--- Instructions for the task ---
Skipping all pictures, please restate word for word the lines from the one that contains "Task: Open the Prestige Weapon tab" through the last line of the entries.
─── Extracted material
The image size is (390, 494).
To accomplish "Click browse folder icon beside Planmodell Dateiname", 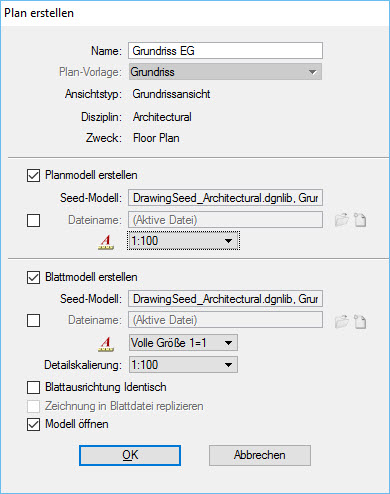I will 342,220.
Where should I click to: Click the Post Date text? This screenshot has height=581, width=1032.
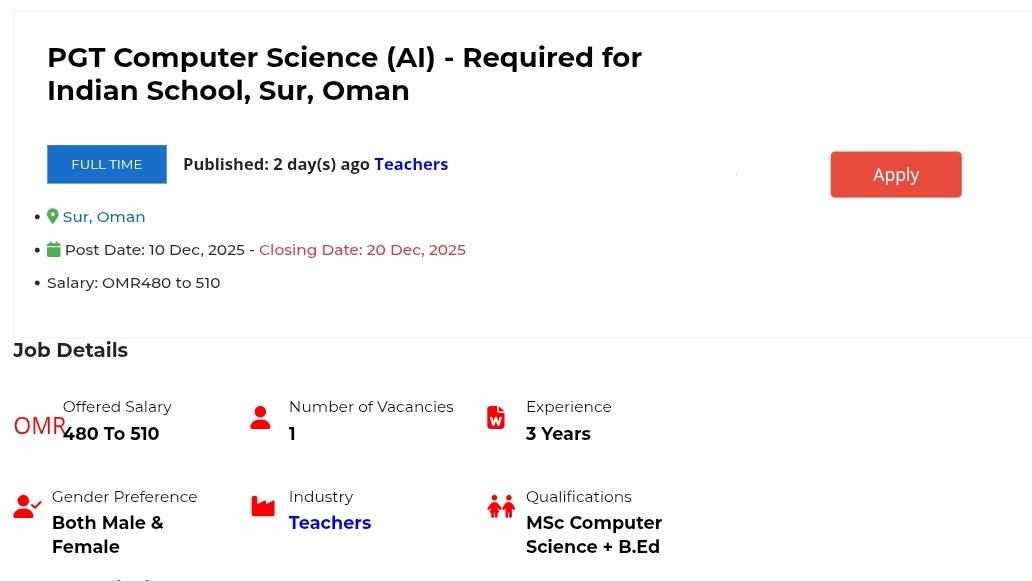point(154,250)
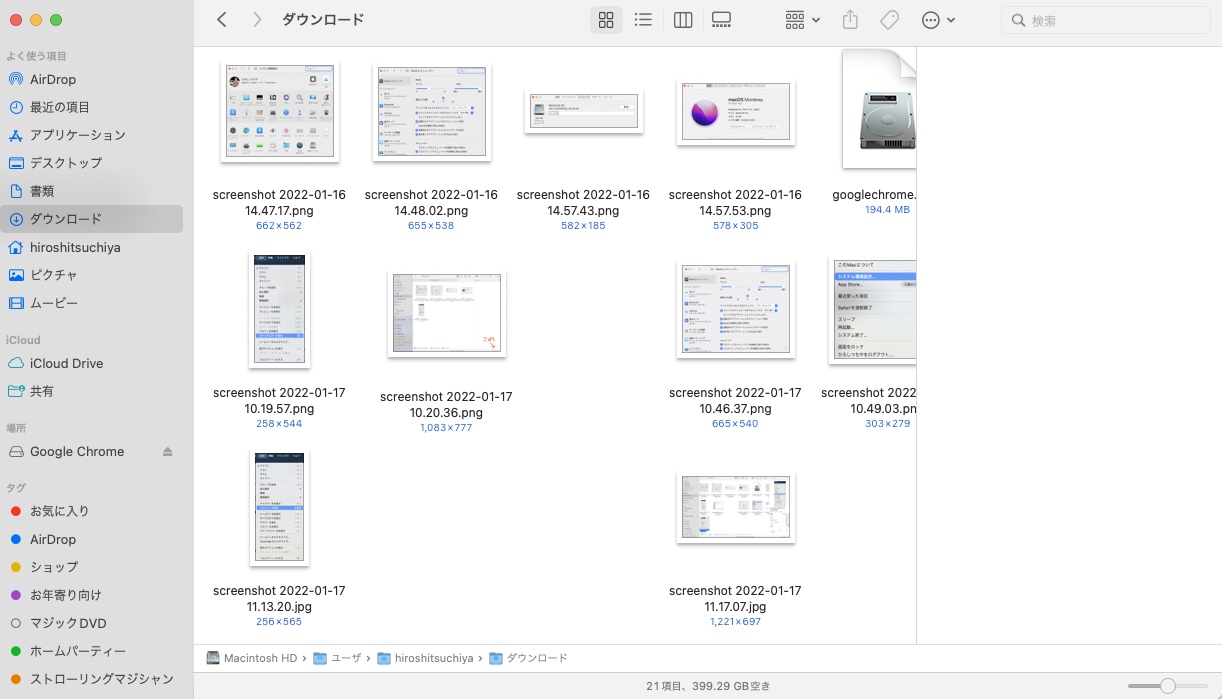Switch to icon grid view
The height and width of the screenshot is (699, 1222).
click(x=605, y=20)
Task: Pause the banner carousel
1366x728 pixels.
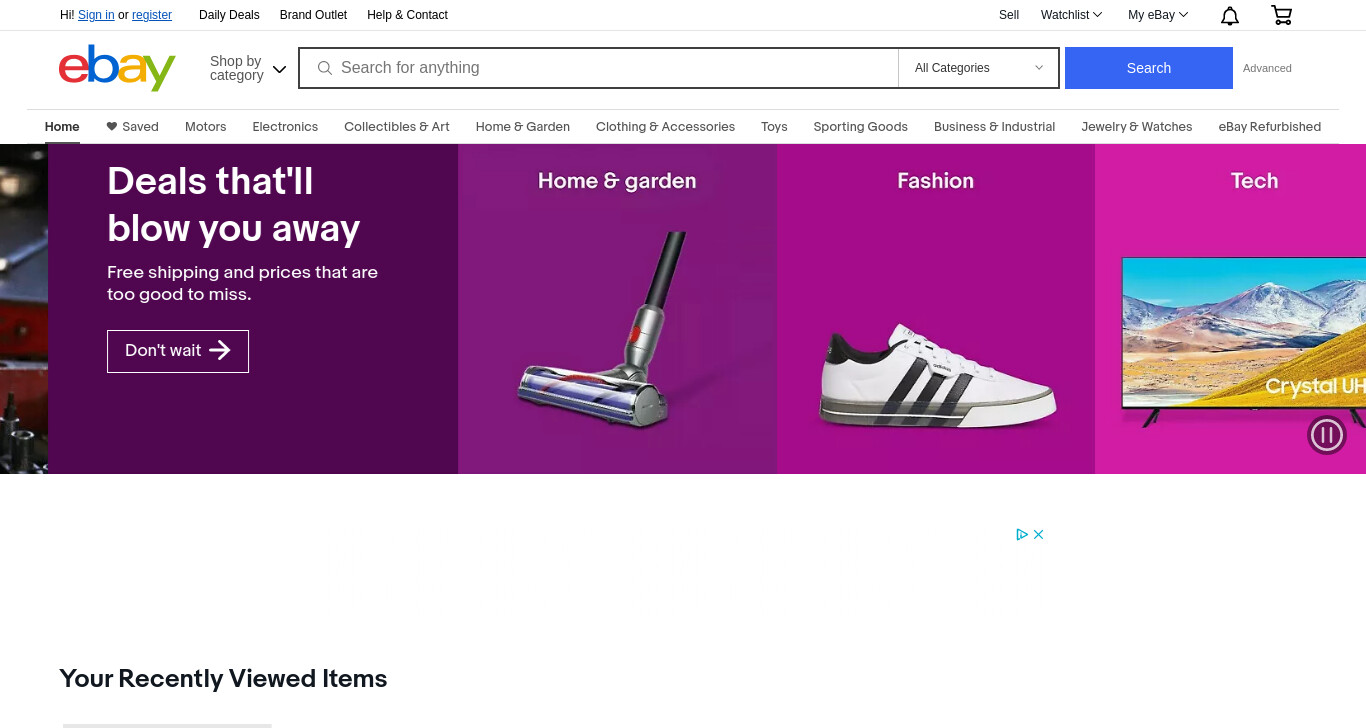Action: point(1327,435)
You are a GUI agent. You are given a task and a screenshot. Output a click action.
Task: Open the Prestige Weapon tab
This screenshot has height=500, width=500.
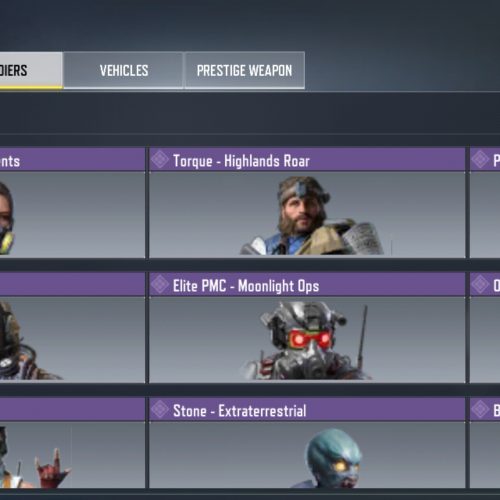[x=244, y=70]
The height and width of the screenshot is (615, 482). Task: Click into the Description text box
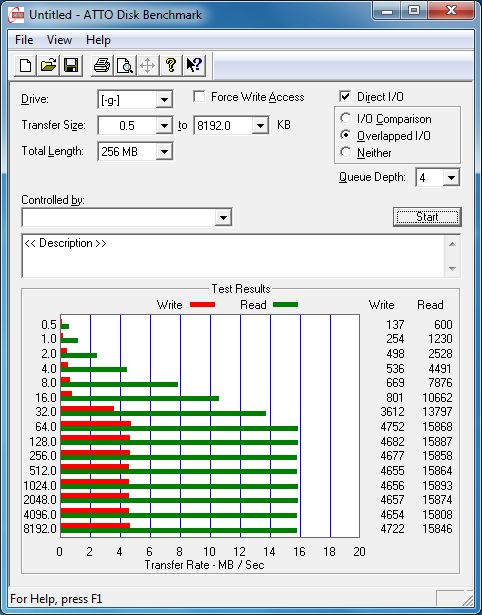234,256
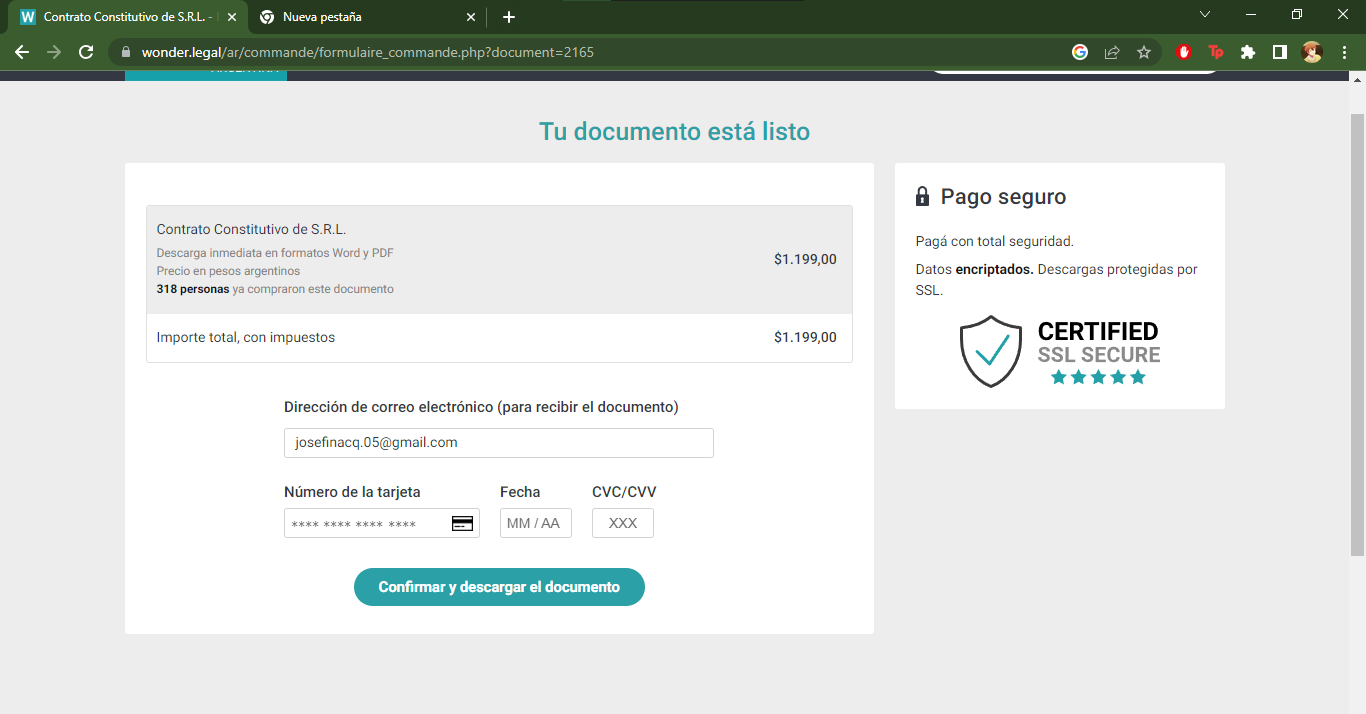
──────
--- Final answer ---
Task: Open the Prestige Weapon tab
This screenshot has height=500, width=500.
[x=244, y=70]
The height and width of the screenshot is (615, 482). Task: Click into the Description text box
234,256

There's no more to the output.